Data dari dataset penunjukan
══════

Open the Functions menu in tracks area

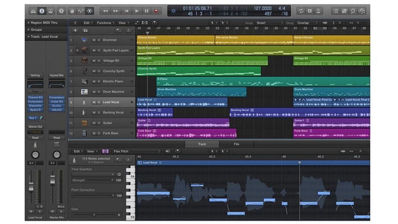(105, 23)
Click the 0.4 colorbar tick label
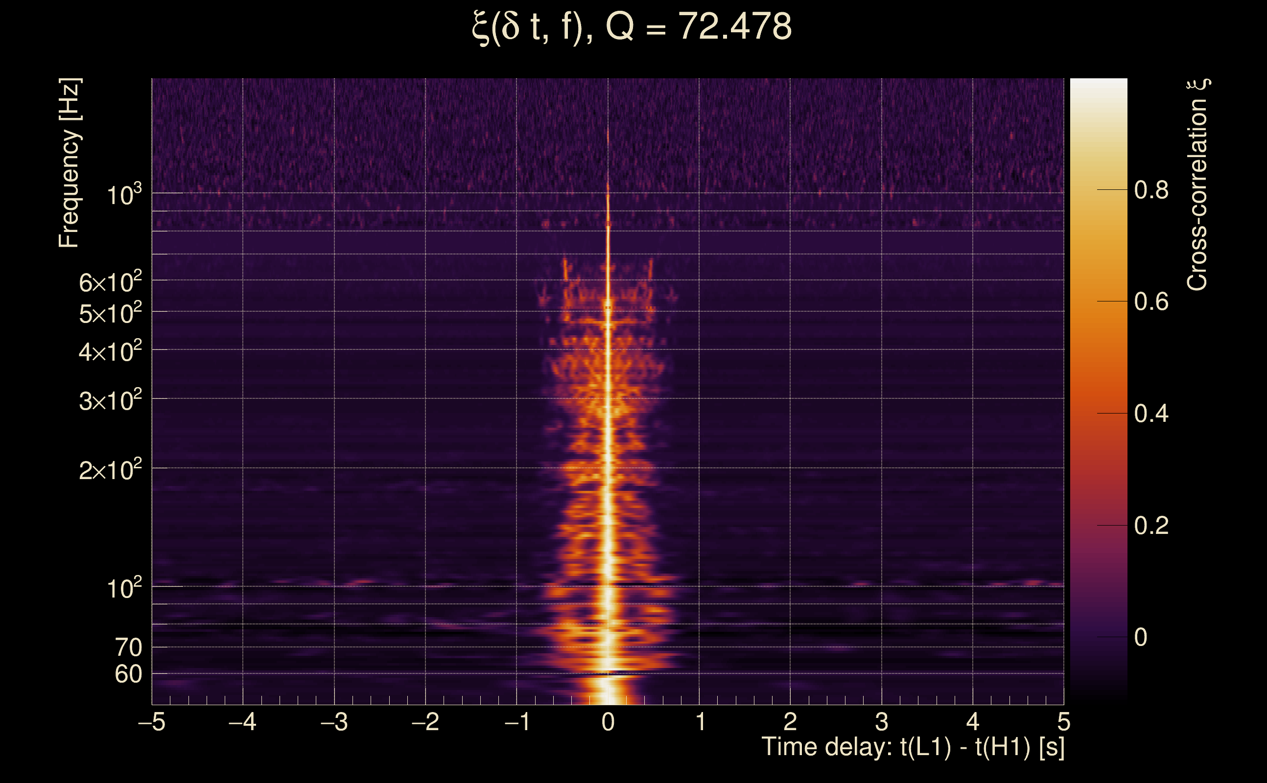Viewport: 1267px width, 783px height. tap(1151, 414)
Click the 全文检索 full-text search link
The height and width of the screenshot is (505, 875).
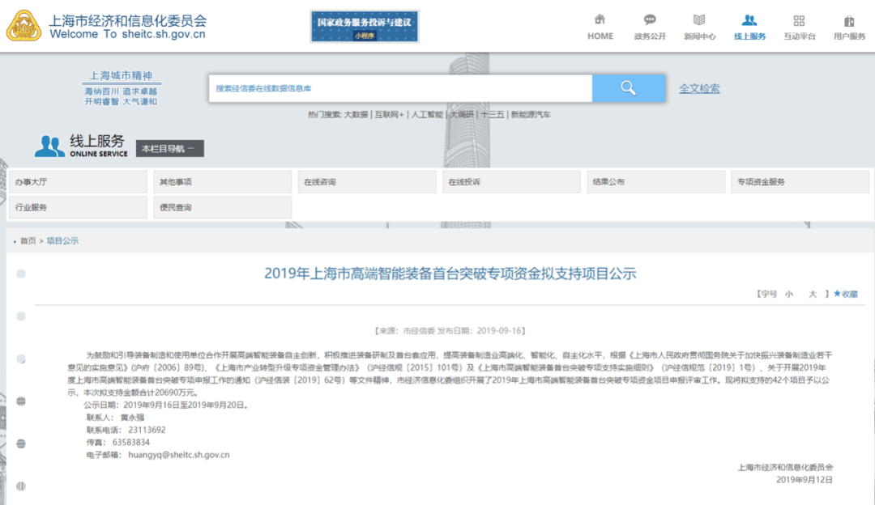(x=699, y=89)
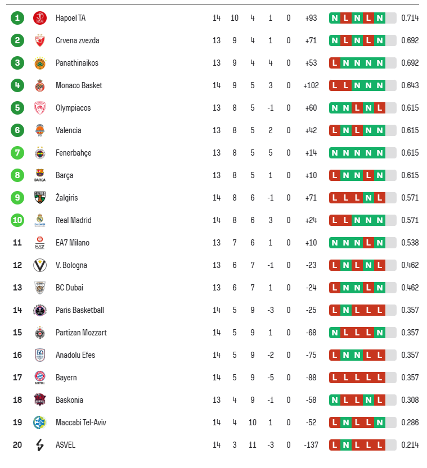This screenshot has height=468, width=427.
Task: Click the Barça crest icon
Action: coord(40,175)
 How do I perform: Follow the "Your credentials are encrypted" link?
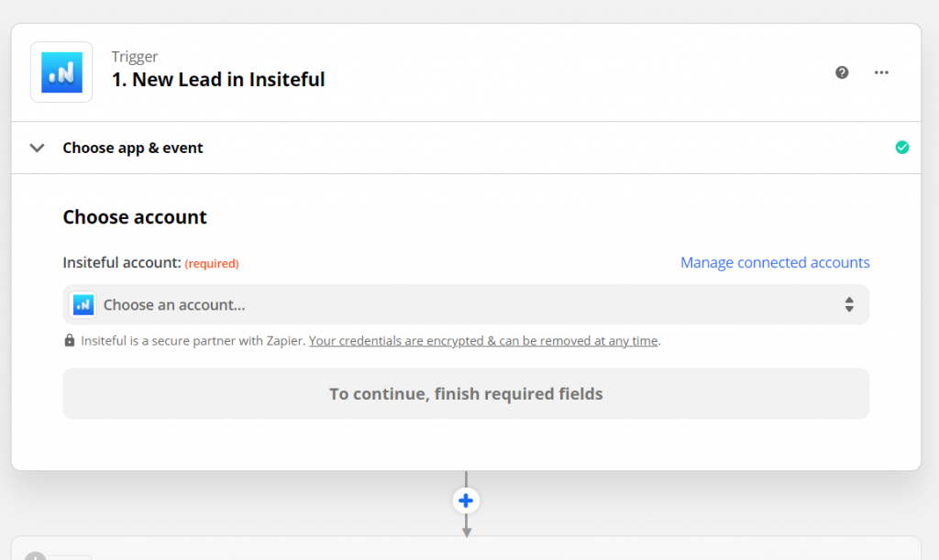point(483,341)
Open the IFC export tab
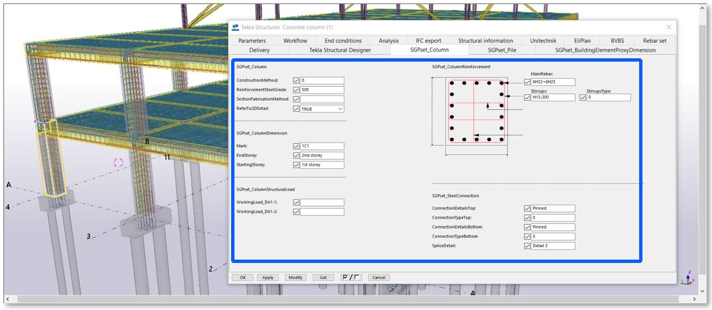712x310 pixels. point(429,40)
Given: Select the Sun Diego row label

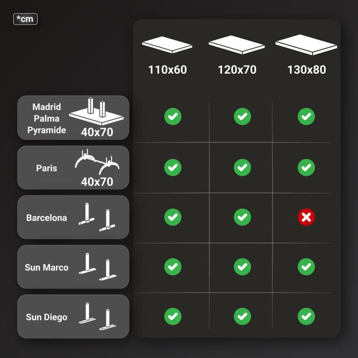Looking at the screenshot, I should click(47, 317).
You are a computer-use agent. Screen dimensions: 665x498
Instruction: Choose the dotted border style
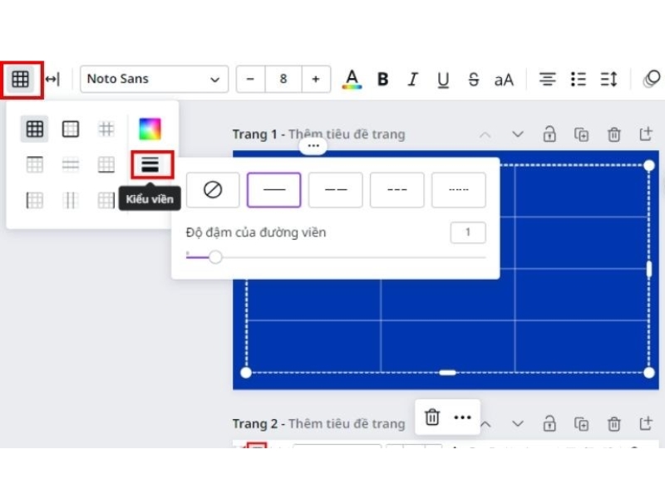[459, 190]
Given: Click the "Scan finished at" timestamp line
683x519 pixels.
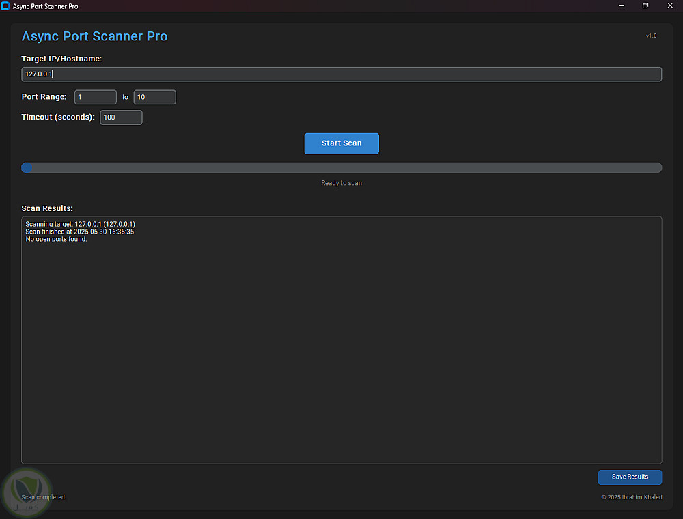Looking at the screenshot, I should (x=79, y=232).
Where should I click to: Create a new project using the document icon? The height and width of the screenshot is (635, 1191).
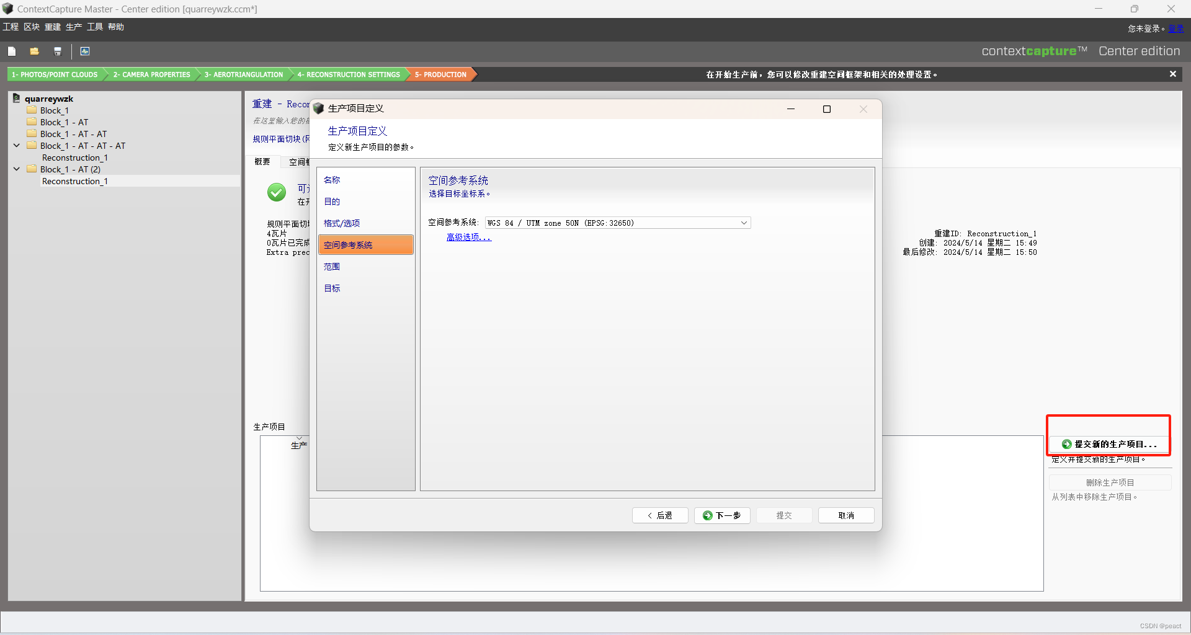[x=12, y=51]
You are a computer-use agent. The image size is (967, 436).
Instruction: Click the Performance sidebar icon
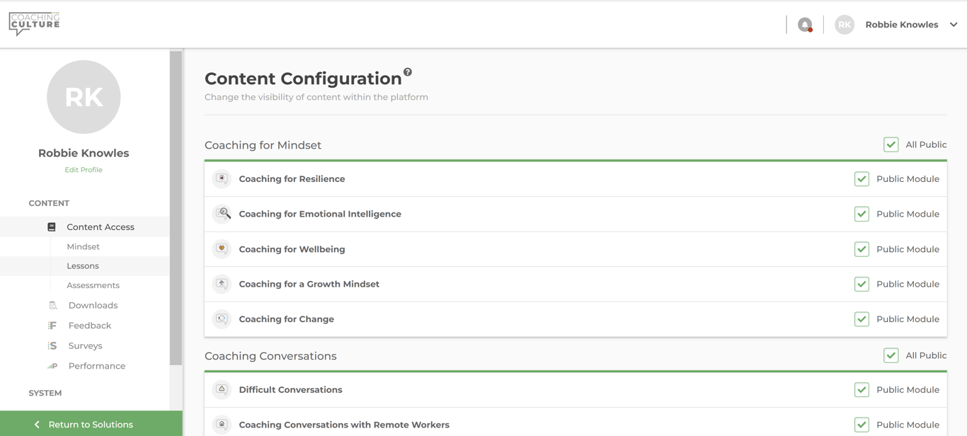click(52, 366)
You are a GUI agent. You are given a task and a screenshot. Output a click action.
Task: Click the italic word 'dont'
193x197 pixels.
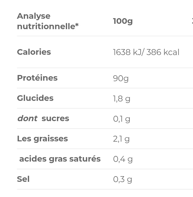(27, 118)
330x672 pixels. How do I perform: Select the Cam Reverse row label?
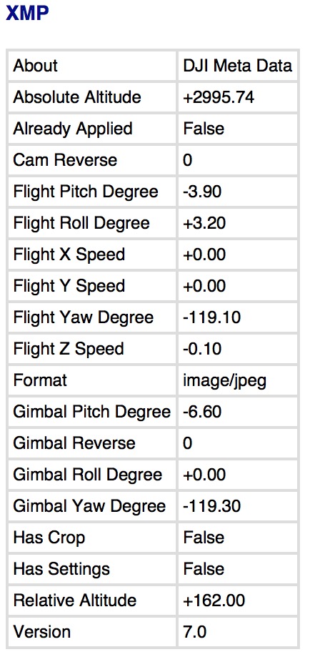(65, 160)
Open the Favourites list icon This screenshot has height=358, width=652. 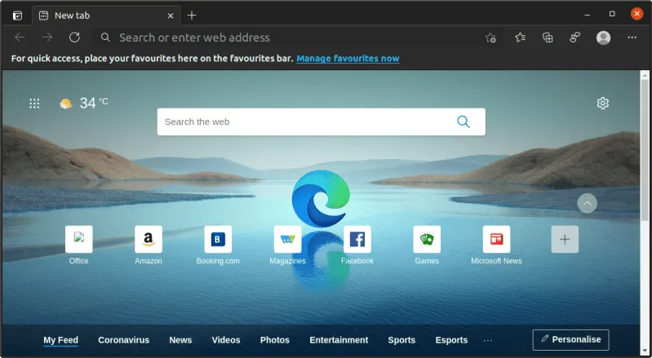pyautogui.click(x=521, y=38)
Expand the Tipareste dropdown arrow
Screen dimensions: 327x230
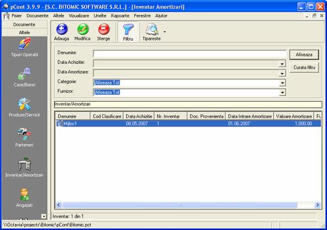pyautogui.click(x=165, y=32)

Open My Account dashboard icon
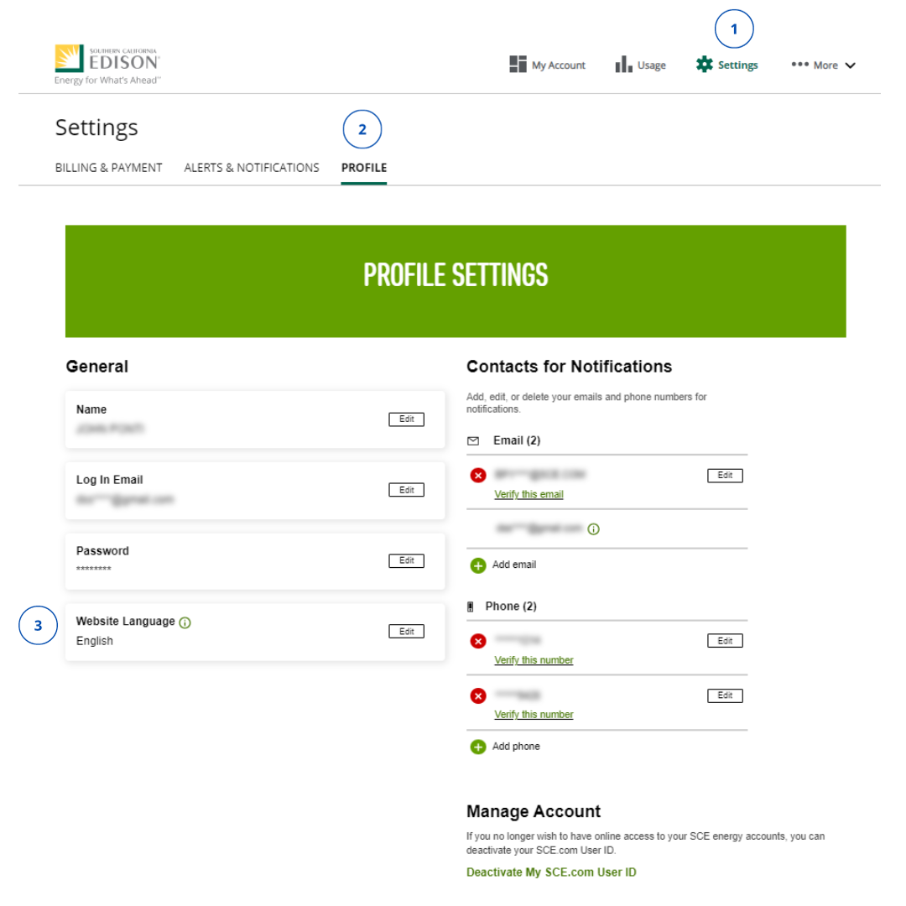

══════

Masukkan data dari awal sampai dengan baris yang memuat "Viewport: 1267px width, 783px" ke dalam CSV dua kolom bernama teks dan jawaban. Buat satu baris untuk setiap teks beserta jawabannya, dengan tiap nilai dalam satu kolom berkutip dan jeda baris diganti spasi, tanpa menyertakan gambar.

teks,jawaban
"Open the Functions menu in tracks area","(105, 23)"
"Click the 0.4 colorbar tick label","Viewport: 1267px width, 783px height. tap(1151, 414)"